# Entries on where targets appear

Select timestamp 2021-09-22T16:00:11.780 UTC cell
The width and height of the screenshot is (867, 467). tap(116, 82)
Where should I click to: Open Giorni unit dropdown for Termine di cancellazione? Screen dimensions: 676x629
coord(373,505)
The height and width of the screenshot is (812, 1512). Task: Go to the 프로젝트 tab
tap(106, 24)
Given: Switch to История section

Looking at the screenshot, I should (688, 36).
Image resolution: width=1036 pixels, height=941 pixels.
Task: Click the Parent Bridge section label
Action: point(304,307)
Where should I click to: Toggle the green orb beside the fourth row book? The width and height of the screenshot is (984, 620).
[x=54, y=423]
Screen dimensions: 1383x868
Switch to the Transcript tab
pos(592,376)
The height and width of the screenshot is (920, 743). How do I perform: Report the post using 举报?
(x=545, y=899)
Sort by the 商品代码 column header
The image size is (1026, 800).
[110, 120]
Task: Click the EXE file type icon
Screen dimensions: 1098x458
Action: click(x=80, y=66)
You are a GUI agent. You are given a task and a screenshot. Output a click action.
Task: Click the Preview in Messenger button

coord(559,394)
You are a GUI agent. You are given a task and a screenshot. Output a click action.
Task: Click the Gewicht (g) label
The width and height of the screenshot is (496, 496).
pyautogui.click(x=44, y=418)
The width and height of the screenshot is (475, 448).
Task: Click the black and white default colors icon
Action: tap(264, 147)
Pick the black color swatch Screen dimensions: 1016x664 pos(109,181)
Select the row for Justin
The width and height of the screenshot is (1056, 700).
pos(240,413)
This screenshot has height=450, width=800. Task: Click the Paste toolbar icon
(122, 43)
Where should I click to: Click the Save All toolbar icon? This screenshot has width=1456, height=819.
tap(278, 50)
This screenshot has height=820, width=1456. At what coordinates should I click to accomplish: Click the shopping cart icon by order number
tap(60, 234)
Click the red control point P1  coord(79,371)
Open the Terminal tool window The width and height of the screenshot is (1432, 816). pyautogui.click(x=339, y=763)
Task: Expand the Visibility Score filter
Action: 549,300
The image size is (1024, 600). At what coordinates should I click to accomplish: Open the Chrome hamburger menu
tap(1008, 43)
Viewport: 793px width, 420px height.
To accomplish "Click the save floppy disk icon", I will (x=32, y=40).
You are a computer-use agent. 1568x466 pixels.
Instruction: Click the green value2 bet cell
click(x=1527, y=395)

# WHAT TO WORK ON
Please turn the entries above into a Markdown table with two columns, Row and Line, giving each non-blank line its own numbered row.

# SOLUTION TO THE PROBLEM
| Row | Line |
|---|---|
| 1 | Select timestamp 2021-09-22T16:00:11.780 UTC cell |
| 2 | The width and height of the screenshot is (867, 467). tap(116, 82) |
| 3 | Where should I click to: Open Giorni unit dropdown for Termine di cancellazione? Screen dimensions: 676x629 |
| 4 | coord(373,505) |
| 5 | The height and width of the screenshot is (812, 1512). Task: Go to the 프로젝트 tab |
| 6 | tap(106, 24) |
| 7 | Given: Switch to История section |
| 8 | Looking at the screenshot, I should (688, 36). |
| 9 | Image resolution: width=1036 pixels, height=941 pixels. |
| 10 | Task: Click the Parent Bridge section label |
| 11 | Action: point(304,307) |
| 12 | Where should I click to: Toggle the green orb beside the fourth row book? The width and height of the screenshot is (984, 620). |
| 13 | [x=54, y=423] |
| 14 | Screen dimensions: 1383x868 |
| 15 | Switch to the Transcript tab |
| 16 | pos(592,376) |
| 17 | The height and width of the screenshot is (920, 743). How do I perform: Report the post using 举报? |
| 18 | (x=545, y=899) |
| 19 | Sort by the 商品代码 column header |
| 20 | The image size is (1026, 800). |
| 21 | [110, 120] |
| 22 | Task: Click the EXE file type icon |
| 23 | Screen dimensions: 1098x458 |
| 24 | Action: click(x=80, y=66) |
| 25 | You are a GUI agent. You are given a task and a screenshot. Output a click action. |
| 26 | Task: Click the Preview in Messenger button |
| 27 | coord(559,394) |
| 28 | You are a GUI agent. You are given a task and a screenshot. Output a click action. |
| 29 | Task: Click the Gewicht (g) label |
| 30 | The width and height of the screenshot is (496, 496). |
| 31 | pyautogui.click(x=44, y=418) |
| 32 | The width and height of the screenshot is (475, 448). |
| 33 | Task: Click the black and white default colors icon |
| 34 | Action: tap(264, 147) |
| 35 | Pick the black color swatch Screen dimensions: 1016x664 pos(109,181) |
| 36 | Select the row for Justin |
| 37 | The width and height of the screenshot is (1056, 700). |
| 38 | pos(240,413) |
| 39 | This screenshot has height=450, width=800. Task: Click the Paste toolbar icon |
| 40 | (122, 43) |
| 41 | Where should I click to: Click the Save All toolbar icon? This screenshot has width=1456, height=819. |
| 42 | tap(278, 50) |
| 43 | This screenshot has height=820, width=1456. At what coordinates should I click to accomplish: Click the shopping cart icon by order number |
| 44 | tap(60, 234) |
| 45 | Click the red control point P1  coord(79,371) |
| 46 | Open the Terminal tool window The width and height of the screenshot is (1432, 816). pyautogui.click(x=339, y=763) |
| 47 | Task: Expand the Visibility Score filter |
| 48 | Action: 549,300 |
| 49 | The image size is (1024, 600). At what coordinates should I click to accomplish: Open the Chrome hamburger menu |
| 50 | tap(1008, 43) |
| 51 | Viewport: 793px width, 420px height. |
| 52 | To accomplish "Click the save floppy disk icon", I will (x=32, y=40). |
| 53 | You are a computer-use agent. 1568x466 pixels. |
| 54 | Instruction: Click the green value2 bet cell |
| 55 | click(x=1527, y=395) |